:: The data
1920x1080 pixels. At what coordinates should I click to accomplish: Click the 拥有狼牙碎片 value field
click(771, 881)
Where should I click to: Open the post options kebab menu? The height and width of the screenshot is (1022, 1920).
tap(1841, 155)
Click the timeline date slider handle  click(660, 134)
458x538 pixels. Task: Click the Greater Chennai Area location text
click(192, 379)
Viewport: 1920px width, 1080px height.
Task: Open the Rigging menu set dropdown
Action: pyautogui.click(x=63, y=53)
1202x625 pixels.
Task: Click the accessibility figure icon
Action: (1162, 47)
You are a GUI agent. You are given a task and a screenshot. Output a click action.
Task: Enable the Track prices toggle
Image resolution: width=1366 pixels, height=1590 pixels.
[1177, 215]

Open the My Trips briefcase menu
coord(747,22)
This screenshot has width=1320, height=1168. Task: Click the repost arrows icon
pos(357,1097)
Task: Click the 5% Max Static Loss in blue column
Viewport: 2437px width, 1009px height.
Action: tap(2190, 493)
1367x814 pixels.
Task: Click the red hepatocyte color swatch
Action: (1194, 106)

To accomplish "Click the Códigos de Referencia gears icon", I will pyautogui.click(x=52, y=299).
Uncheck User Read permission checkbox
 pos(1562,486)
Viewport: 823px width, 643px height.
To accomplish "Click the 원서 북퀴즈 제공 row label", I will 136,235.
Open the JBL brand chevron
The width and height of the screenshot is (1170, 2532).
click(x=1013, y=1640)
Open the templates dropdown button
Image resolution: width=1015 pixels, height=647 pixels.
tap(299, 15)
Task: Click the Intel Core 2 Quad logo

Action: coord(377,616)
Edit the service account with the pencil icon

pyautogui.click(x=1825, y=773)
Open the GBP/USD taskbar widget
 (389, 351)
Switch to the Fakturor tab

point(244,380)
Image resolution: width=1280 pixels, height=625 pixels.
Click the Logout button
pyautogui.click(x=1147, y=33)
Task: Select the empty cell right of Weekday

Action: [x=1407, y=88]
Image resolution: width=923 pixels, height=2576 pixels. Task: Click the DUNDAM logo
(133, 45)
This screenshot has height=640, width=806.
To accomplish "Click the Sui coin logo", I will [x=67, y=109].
::::
**Work order**
If a line in the entries above holds the word "will", count it; then report the total alone.

**Output for this exercise**
3